ControlNet¶

ControlNet is a type of model for controlling image diffusion models by conditioning the model with an additional input image. There are many types of conditioning inputs (canny edge, user sketching, human pose, depth, and more) you can use to control a diffusion model. This is hugely useful because it affords you greater control over image generation, making it easier to generate specific images without experimenting with different text prompts or denoising values as much.

Tip

Check out Section 3.5 of the ControlNet paper v1 for a list of ControlNet implementations on various conditioning inputs. You can find the official Stable Diffusion ControlNet conditioned models on lllyasviel's Hub profile, and more community-trained ones on the Hub.

For Stable Diffusion XL (SDXL) ControlNet models, you can find them on the 🤗 Diffusers Hub organization, or you can browse community-trained ones on the Hub.

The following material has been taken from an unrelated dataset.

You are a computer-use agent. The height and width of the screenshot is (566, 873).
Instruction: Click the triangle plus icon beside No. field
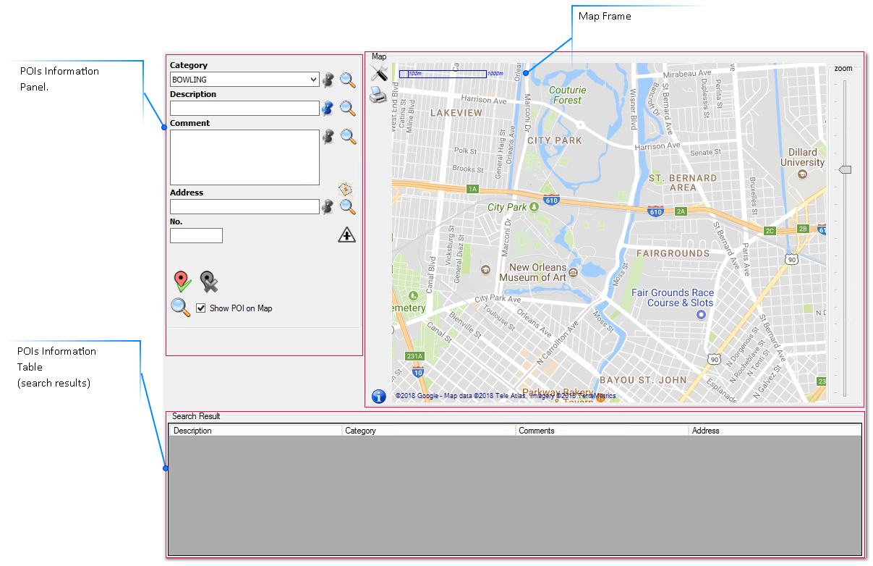(x=347, y=235)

A ControlNet model has two sets of weights (or blocks) connected by a zero-convolution layer:

a locked copy keeps everything a large pretrained diffusion model has learned
a trainable copy is trained on the additional conditioning input

Since the locked copy preserves the pretrained model, training and implementing a ControlNet on a new conditioning input is as fast as finetuning any other model because you aren't training the model from scratch.

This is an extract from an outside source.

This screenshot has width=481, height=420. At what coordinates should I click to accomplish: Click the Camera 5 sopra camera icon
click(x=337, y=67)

This guide will show you how to use ControlNet for text-to-image, image-to-image, inpainting, and more! There are many types of ControlNet conditioning inputs to choose from, but in this guide we'll only focus on several of them. Feel free to experiment with other conditioning inputs!

Before you begin, make sure you have the following libraries installed:

# uncomment to install the necessary libraries
#!pip install mindone transformers opencv-python

Text-to-image¶

For text-to-image, you normally pass a text prompt to the model. But with ControlNet, you can specify an additional conditioning input. Let's condition the model with a canny image, a white outline of an image on a black background. This way, the ControlNet can use the canny image as a control to guide the model to generate an image with the same outline.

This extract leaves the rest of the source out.